Tell Tell Poetry’s Adina Kopinsky talks with Julia Kolchinsky Dasbach about her new collection Don’t Touch the Bones, how this collection was born out of her previous book The Many Names for Mother, and how it in turn gave birth to Julia’s forthcoming book 40 WEEKS as well as a not-so-secret collection still under construction. They talk about inherited family trauma, the urge to question and speak about one’s history, and poetry as the art of non-linear storytelling.

Adina Kopinsky: I want to talk about this book of yours, Don’t Touch the Bones. It’s a fascinating book. I read it multiple times over the past month. I want to hear about how you started writing Don’t Touch the Bones, about where the feelings and ideas came from, and what it took for you to get to a place where you realized it was actually not just some poems, but a book.

Julia Kolchinsky Dasbach: So it’s kind of impossible to talk about that book without talking about The Many Names for Mother because it was all one arc.

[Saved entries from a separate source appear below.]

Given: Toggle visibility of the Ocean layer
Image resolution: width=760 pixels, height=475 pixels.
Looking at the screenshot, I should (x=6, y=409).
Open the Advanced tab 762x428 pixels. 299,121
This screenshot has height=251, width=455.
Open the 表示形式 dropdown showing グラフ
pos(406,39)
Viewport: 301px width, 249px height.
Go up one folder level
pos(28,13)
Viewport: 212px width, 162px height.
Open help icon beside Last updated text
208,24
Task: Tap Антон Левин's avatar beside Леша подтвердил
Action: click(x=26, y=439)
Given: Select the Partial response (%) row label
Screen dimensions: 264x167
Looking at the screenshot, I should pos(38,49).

And I just had all of these poems about ancestry and immigration and I couldn’t quite connect them to who I was in the world. They were very much poems that were looking back. And then I became pregnant with my son and went on a trip to the death sites in Poland while pregnant. I also wrote “Against Naming” which is the opening poem of The Many Names for Mother which really cinched my past and my present. The process became about whittling away these ancestry and immigration poems from the book, while still leaving some but the book was still a lot more preoccupied with my present-day experience of motherhood and how my ancestry affects me as a mother. So, what I realized when I whittled away so many poems and wrote so many new ones is that I had a whole other book that was confidently entrenched in the past. It begins in the past and has moments of motherhood within it, whereas The Many Names for Mother goes the opposite direction, it begins in the present and then ends looking back at my great-grandfather. So it seems like a sequel or a prequel in a way. I think the collections are very much in conversation with each other, which is why they’re coming out one right after the other. I don’t think either of these books was really a project that I knew what I was getting myself into; they were accumulations of poems, surrounded around an obsession. Then it was about figuring out how they exist as a manuscript and the arc that these poems are forming.

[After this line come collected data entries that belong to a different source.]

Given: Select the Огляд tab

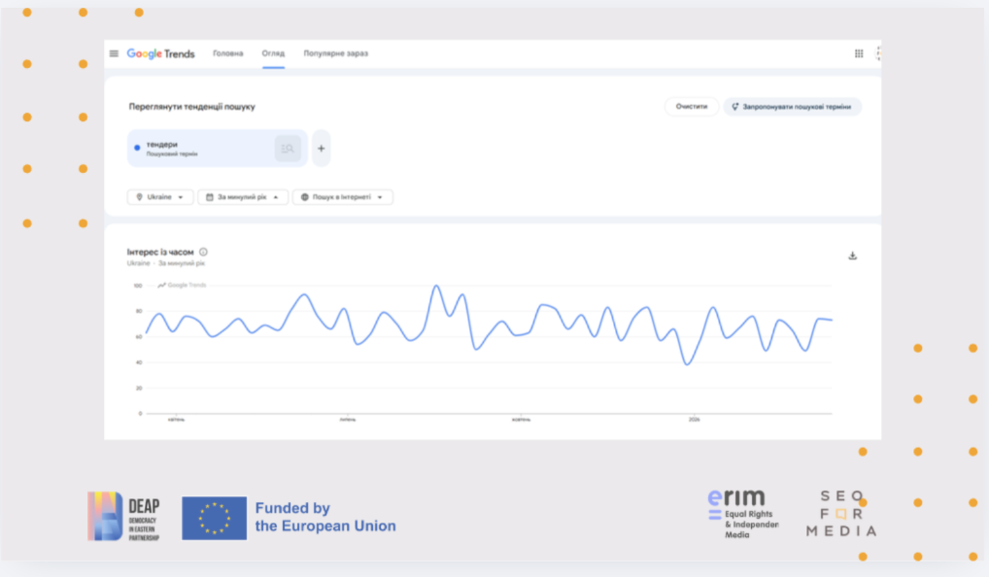Looking at the screenshot, I should pyautogui.click(x=273, y=53).
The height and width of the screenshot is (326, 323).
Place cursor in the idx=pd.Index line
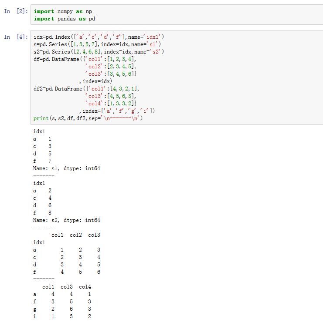pyautogui.click(x=99, y=37)
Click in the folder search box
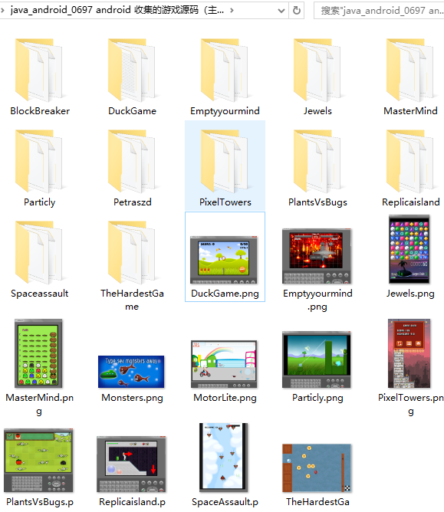The image size is (444, 512). [x=379, y=11]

AK: That’s so interesting to think about how one book can give birth to another, can splinter off into new directions. Is there another direction here in this family of The Many Names for Mother and Don’t Touch the Bones that is actually also waiting to be found?

JKD: I think writing 40 WEEKS was a response to that. Also, my poem “Against Naming” was a really big catalyst in understanding what the heck I really am doing as a poet. That poem starts, “let’s not name her or compare flesh to fruit” and 40 WEEKS is a response to that statement and names the body in terms of fruit every week. The 40 WEEKS poems I feel like are definitely a splintering of the “Other Women Don’t Tell You” series of poems which forms the core of The Many Names for Mother collection. Then, from within Don’t Touch the Bones, there’s only one poem that’s structured like an interview, “Translating My Grandfather’s Hunger,” but a project that I just started and really want to continue to do is both imagined and real interviews with my grandmother and grandfather and mother. I have this wonderful relative in New York that I went and talked to and really wanted to interview. And she just has these incredible stories and is very comfortable telling them, but she said, “oh no, I would never be interviewed this isn’t something for record purposes” So this would be a collection of hybrid poems and lyric essays tentatively titled “Intergenerational” written in both Russian and English. I’m not sure if you’ve read a lyric essay I wrote called “An Imagined Interview with Babushka Vera.” It’s published in VIDA and it’s an imagined interview with my great-grandmother where I let myself answer the question of, is it okay that I’m writing about you? I’m writing about you because you survived. And I imagined her answering the ways she doesn’t consider herself to be a survivor.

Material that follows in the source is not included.